> **PROBLEM TO SOLVE**:
Format as a numbered list the items between the lines holding "Task: Click the yellow" and "click(107, 136)", inclusive, skipping blank lines. Omit the pictures from the answer.

> **ENTRIES PROVIDED**:
START
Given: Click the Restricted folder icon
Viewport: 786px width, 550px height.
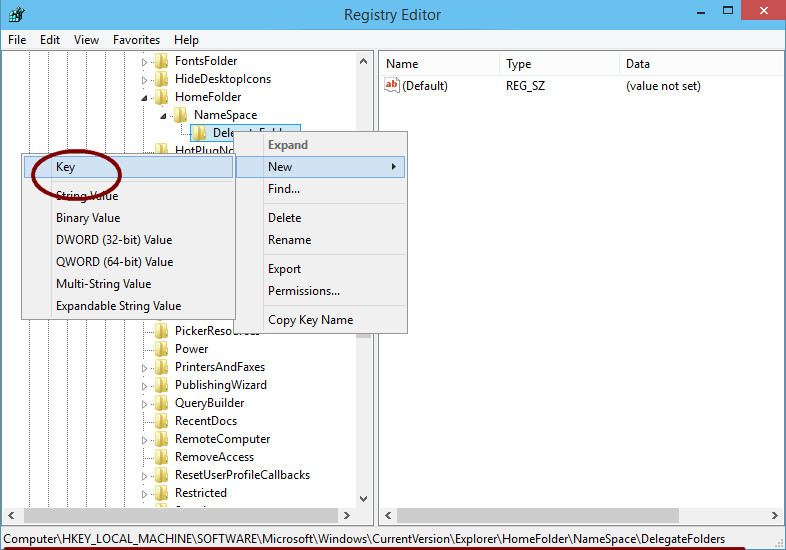Looking at the screenshot, I should pyautogui.click(x=161, y=493).
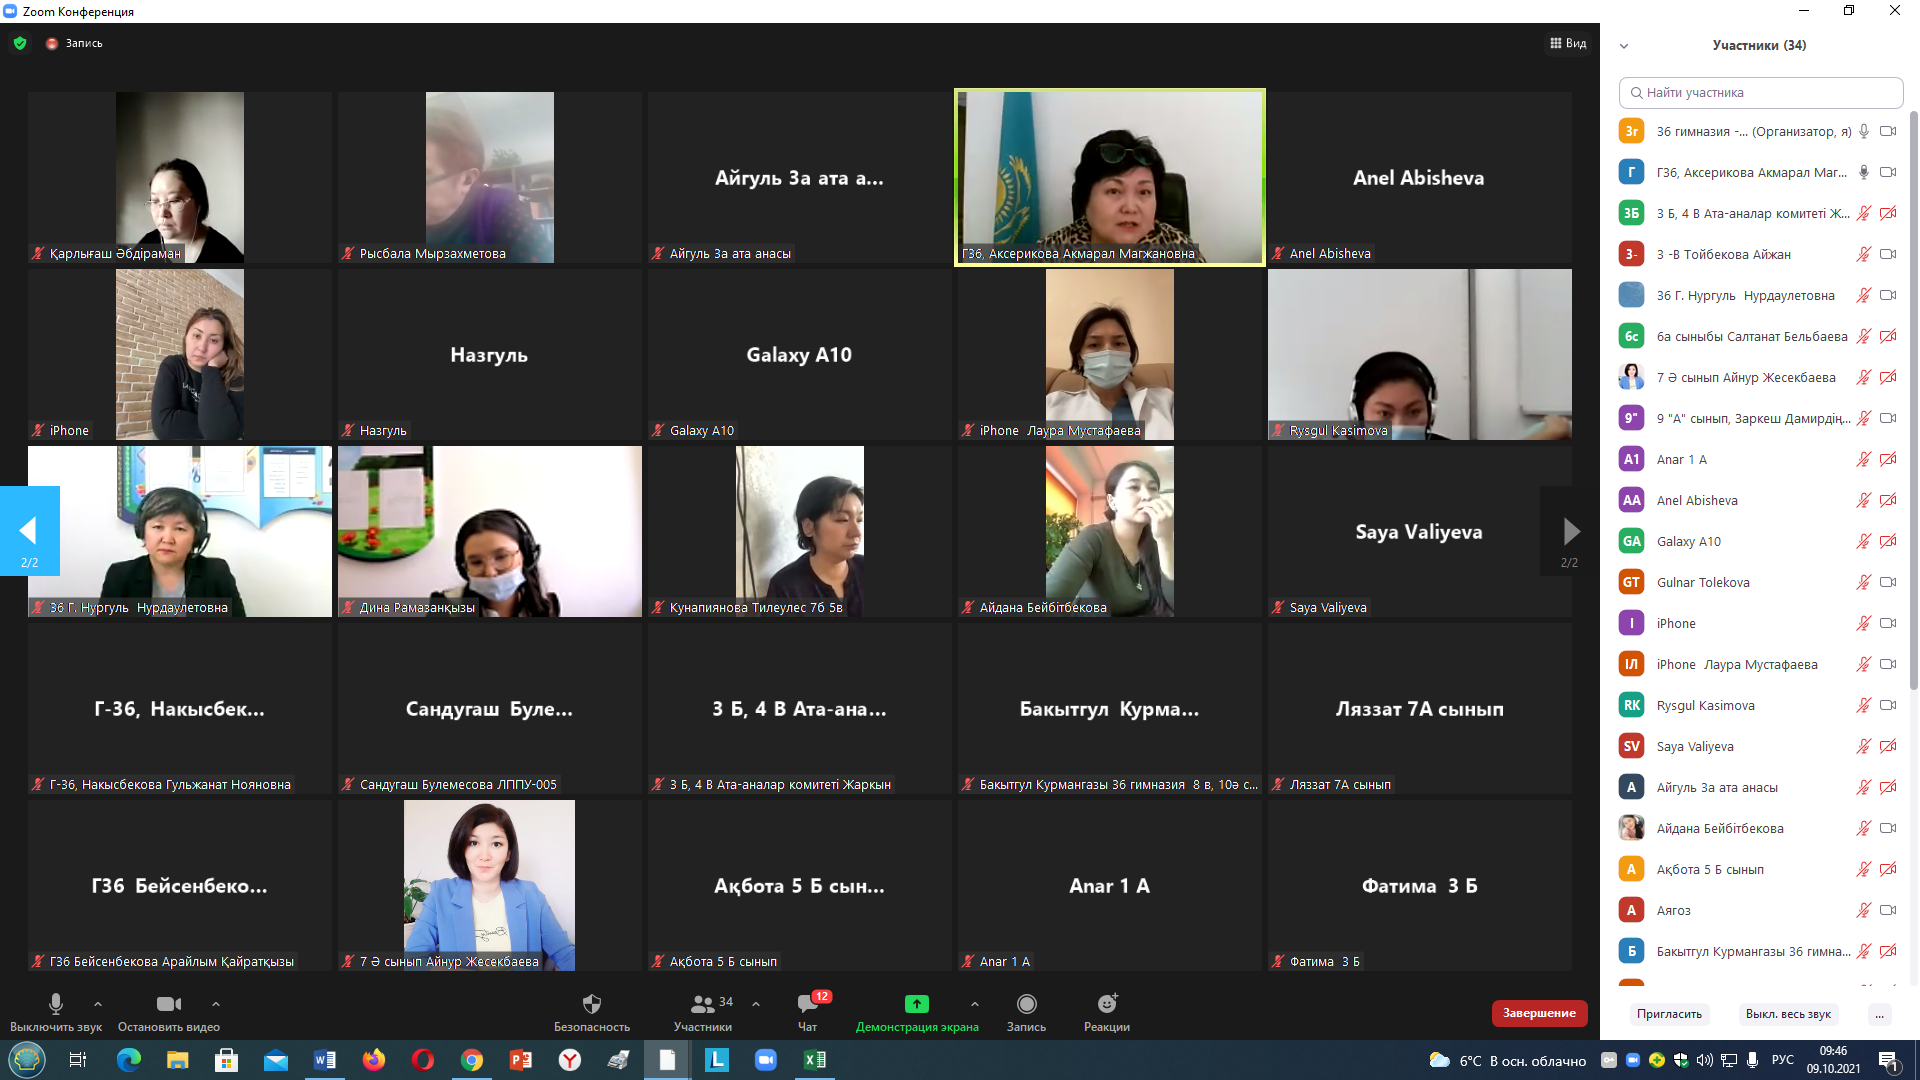
Task: Click the Пригласить (Invite) button
Action: coord(1669,1014)
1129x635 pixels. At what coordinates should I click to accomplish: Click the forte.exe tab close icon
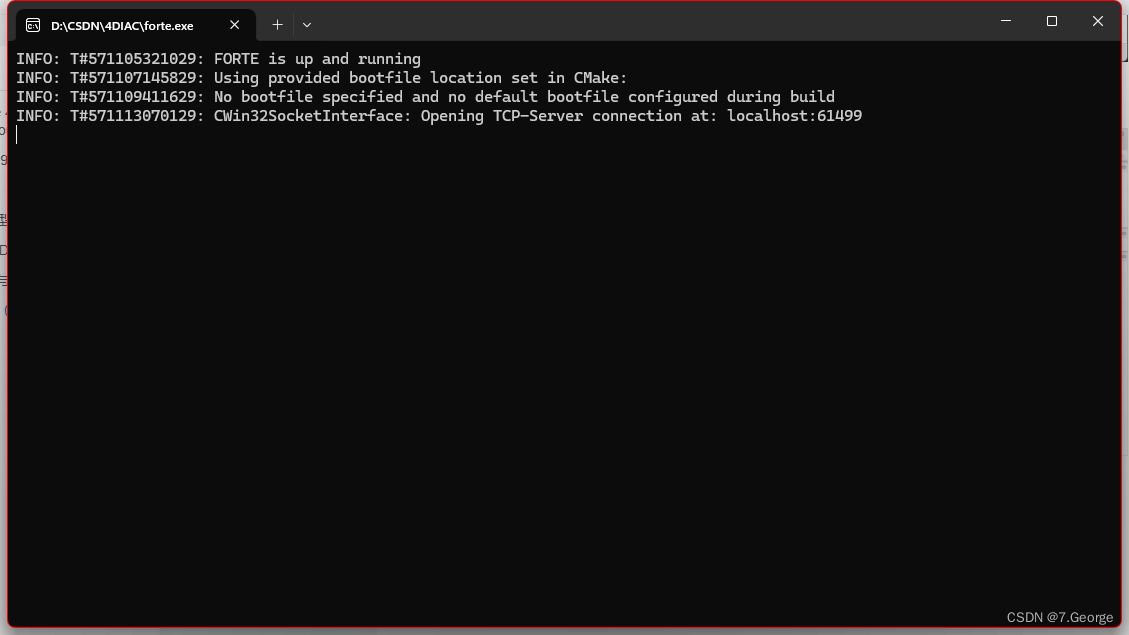[235, 25]
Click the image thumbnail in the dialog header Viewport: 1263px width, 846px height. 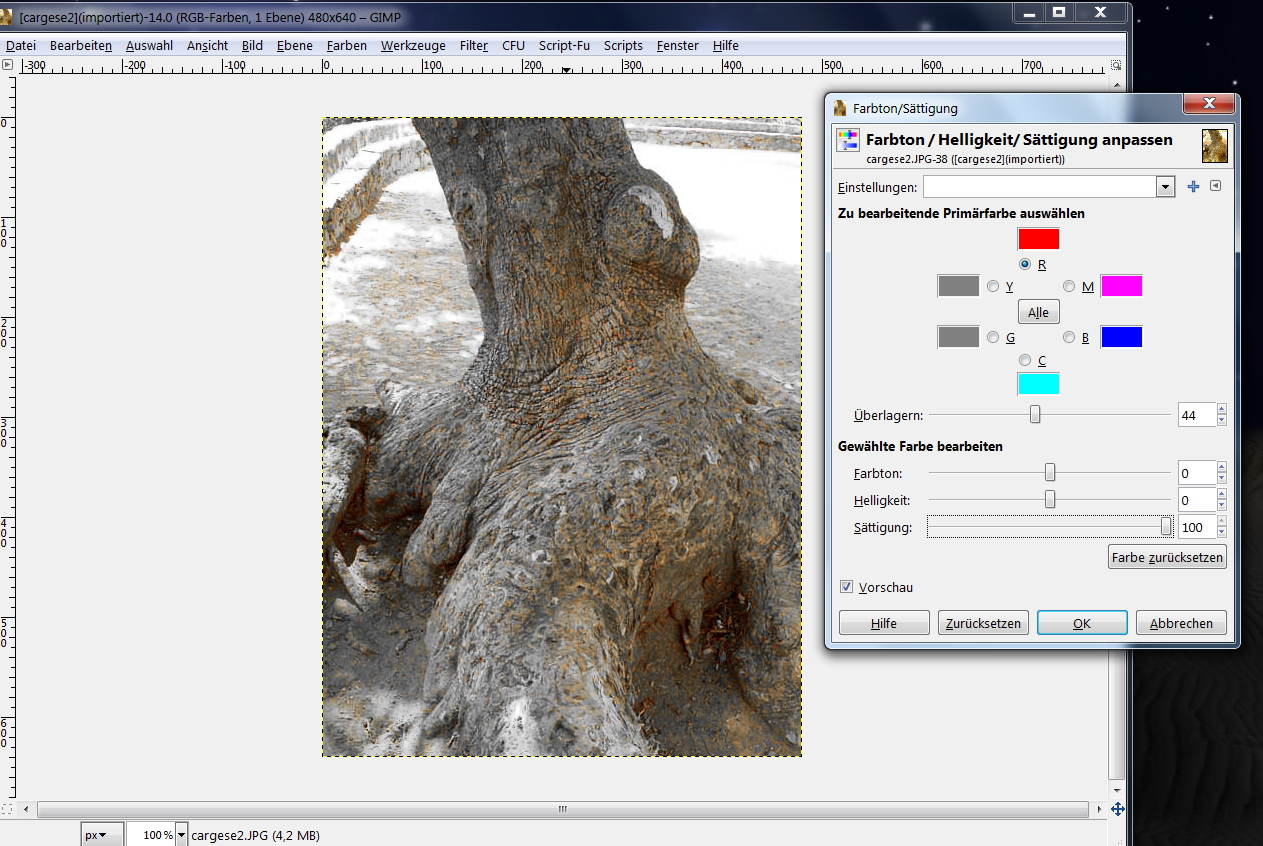pos(1214,146)
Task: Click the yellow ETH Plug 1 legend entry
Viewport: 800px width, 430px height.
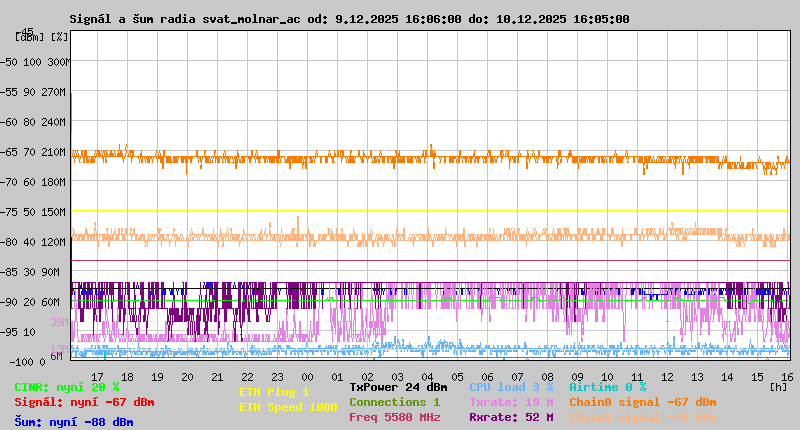Action: (274, 392)
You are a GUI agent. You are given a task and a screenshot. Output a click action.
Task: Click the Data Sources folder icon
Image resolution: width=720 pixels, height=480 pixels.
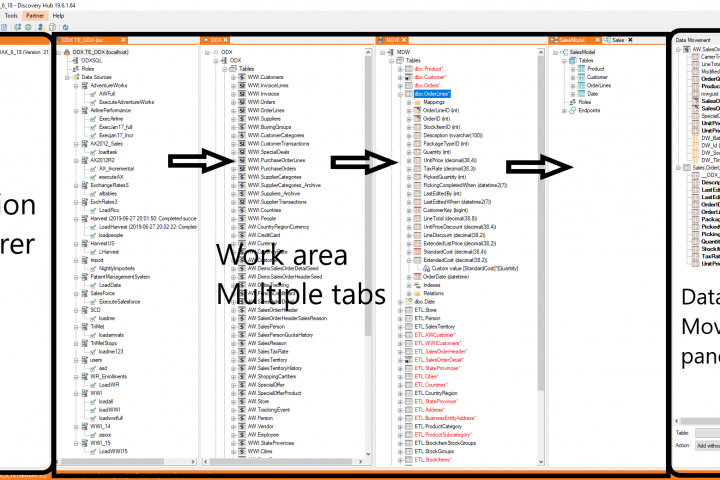coord(76,77)
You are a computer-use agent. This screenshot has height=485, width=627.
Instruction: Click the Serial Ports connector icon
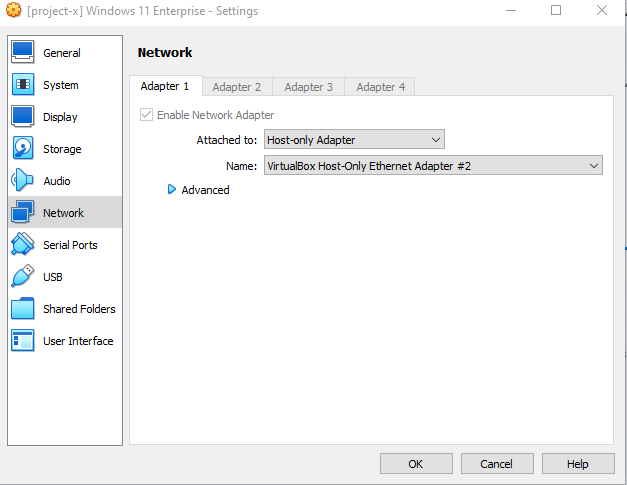(23, 245)
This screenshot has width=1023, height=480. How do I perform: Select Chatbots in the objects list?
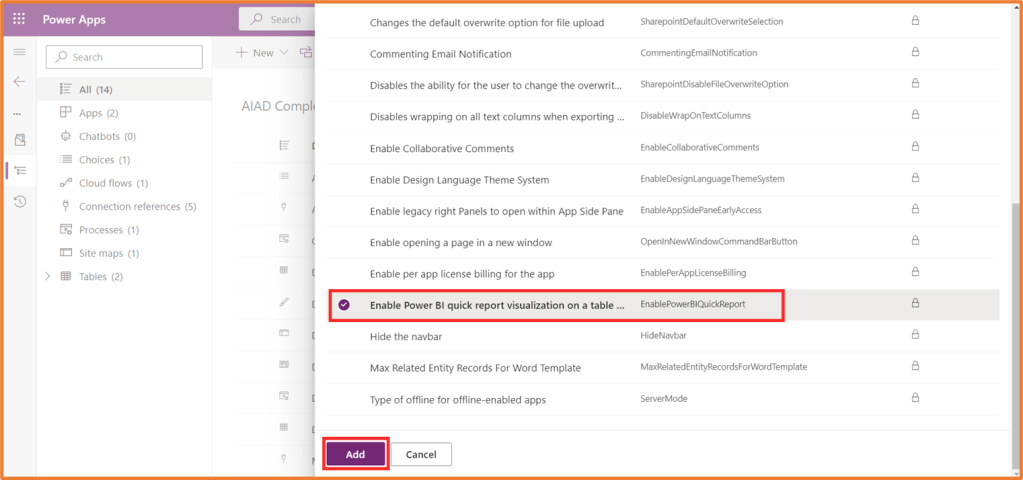click(107, 136)
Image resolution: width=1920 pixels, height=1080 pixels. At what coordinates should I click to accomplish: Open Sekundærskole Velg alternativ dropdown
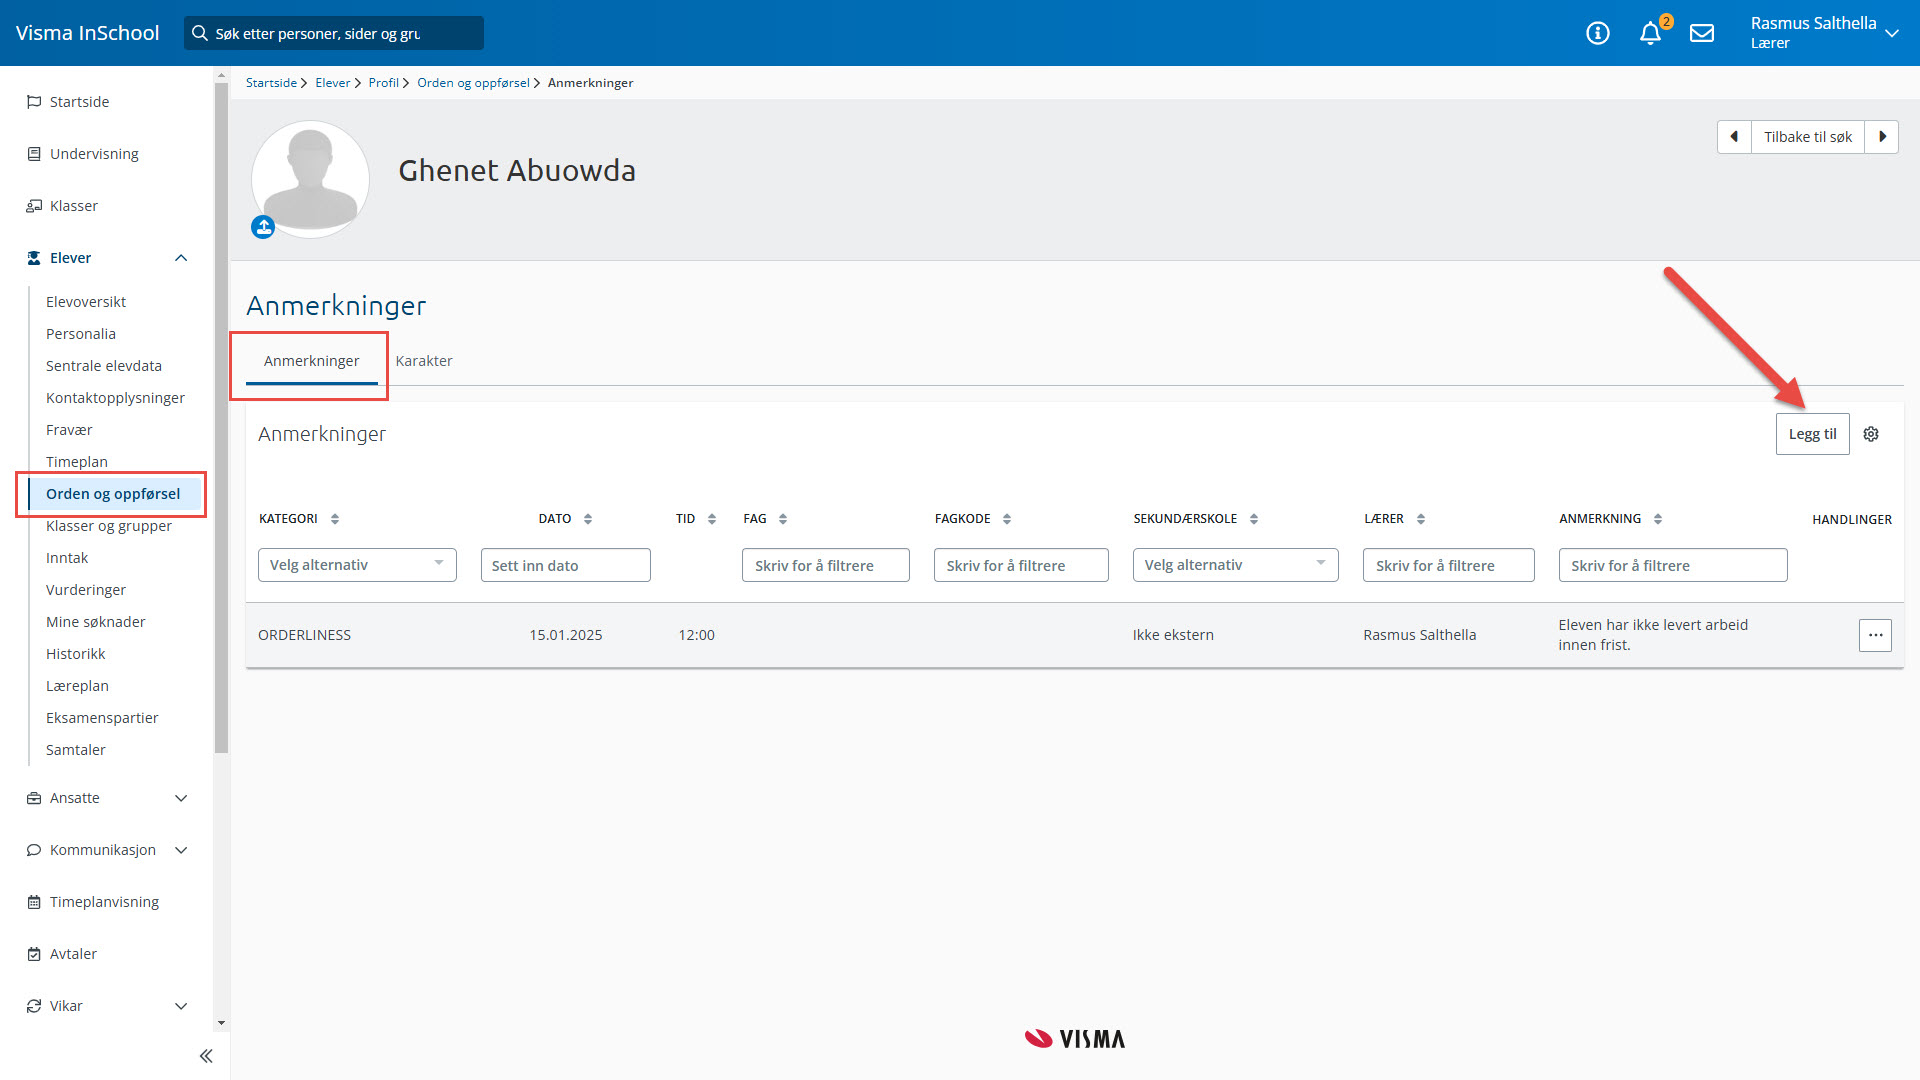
END
> **OUTPUT**:
1. Task: Click the yellow ETH Plug 1 legend entry
2. Viewport: 800px width, 430px height.
3. Action: (274, 392)
4. You are a GUI agent. You are given a task and a screenshot. Output a click action.
5. Task: Click the Data Sources folder icon
6. Image resolution: width=720 pixels, height=480 pixels.
7. coord(76,77)
8. You are a computer-use agent. This screenshot has height=485, width=627.
9. Instruction: Click the Serial Ports connector icon
10. (23, 245)
11. This screenshot has width=1023, height=480. How do I perform: Select Chatbots in the objects list?
12. click(107, 136)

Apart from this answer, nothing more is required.